Assignment:
Every line below that has "page" in it should be copied.

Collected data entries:
#####

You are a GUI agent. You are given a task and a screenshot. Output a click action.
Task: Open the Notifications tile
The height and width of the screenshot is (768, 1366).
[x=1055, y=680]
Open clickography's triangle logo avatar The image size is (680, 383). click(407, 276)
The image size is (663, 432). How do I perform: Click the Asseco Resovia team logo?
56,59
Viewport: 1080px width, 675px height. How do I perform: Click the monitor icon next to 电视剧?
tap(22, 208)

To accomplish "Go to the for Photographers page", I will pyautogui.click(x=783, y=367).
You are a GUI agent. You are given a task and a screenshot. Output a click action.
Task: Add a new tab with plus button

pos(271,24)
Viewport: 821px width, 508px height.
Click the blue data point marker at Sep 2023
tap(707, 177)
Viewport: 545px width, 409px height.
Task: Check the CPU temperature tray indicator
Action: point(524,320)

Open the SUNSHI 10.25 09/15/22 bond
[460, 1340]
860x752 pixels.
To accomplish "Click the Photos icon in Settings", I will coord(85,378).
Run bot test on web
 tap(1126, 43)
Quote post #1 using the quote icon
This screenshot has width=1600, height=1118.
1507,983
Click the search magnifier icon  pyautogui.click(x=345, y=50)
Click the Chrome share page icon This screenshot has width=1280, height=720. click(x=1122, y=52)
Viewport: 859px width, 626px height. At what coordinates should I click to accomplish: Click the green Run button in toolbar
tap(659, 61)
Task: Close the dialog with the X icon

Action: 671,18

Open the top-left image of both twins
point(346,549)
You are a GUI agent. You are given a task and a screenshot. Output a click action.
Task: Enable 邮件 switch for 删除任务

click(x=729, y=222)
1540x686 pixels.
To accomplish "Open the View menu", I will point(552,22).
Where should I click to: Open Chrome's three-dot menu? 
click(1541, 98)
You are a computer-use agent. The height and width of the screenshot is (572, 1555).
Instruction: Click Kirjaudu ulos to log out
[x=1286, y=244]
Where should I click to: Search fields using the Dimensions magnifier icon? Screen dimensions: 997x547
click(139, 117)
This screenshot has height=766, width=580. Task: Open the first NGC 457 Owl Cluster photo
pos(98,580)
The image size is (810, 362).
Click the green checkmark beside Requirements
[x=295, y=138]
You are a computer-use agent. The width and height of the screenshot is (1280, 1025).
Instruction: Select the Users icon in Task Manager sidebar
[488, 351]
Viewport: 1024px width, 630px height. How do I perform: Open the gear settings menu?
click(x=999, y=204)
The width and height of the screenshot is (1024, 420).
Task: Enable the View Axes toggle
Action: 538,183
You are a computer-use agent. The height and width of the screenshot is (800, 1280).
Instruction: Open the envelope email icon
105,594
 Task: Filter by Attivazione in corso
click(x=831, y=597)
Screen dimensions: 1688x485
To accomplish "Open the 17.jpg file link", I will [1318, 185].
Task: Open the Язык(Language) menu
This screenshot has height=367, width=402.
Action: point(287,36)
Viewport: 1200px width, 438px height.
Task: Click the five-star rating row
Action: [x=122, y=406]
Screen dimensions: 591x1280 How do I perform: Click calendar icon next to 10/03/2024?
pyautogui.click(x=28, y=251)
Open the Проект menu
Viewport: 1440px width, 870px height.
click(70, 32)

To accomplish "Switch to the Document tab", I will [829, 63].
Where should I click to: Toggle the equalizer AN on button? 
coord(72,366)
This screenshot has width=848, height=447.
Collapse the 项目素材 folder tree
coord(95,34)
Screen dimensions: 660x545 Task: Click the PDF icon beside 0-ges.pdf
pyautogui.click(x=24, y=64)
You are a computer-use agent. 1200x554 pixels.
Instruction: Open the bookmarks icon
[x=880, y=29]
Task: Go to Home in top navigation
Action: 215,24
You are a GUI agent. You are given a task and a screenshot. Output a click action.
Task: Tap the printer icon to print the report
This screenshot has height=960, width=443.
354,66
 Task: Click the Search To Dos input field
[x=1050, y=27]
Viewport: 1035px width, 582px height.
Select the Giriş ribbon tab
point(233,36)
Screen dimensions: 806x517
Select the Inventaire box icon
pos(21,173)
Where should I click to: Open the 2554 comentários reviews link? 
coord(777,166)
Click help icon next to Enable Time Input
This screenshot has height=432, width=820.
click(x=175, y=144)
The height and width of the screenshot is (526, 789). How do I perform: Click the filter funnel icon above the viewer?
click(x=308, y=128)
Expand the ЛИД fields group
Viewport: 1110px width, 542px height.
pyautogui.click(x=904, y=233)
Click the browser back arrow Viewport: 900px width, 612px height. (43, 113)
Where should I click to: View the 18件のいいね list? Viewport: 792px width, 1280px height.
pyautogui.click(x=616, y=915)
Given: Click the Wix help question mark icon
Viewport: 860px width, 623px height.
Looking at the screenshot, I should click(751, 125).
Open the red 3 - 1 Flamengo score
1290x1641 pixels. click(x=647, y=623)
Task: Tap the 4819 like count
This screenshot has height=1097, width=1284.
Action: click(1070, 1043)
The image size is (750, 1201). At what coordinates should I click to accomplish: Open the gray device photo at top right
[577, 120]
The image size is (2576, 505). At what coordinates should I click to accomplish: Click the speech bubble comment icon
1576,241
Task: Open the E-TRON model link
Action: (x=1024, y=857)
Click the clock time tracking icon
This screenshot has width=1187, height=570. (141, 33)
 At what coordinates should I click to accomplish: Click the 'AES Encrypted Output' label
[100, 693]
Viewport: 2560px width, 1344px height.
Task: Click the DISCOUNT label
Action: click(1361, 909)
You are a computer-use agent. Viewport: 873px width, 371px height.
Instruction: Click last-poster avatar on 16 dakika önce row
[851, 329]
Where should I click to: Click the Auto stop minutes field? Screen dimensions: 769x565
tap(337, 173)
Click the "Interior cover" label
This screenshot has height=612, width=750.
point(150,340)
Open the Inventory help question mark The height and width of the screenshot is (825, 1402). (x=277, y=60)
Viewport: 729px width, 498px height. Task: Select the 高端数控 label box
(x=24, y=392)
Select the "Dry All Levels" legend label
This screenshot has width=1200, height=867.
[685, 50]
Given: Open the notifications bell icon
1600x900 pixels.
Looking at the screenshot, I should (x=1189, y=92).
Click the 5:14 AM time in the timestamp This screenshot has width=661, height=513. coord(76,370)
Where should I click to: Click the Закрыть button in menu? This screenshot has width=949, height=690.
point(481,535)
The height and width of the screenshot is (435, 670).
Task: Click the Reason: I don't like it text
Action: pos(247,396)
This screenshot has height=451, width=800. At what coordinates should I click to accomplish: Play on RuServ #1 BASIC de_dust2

#####

Written response:
To accomplish "Go to the for Photographers page", I will pyautogui.click(x=783, y=367).
Click the Chrome share page icon This screenshot has width=1280, height=720. click(x=1122, y=52)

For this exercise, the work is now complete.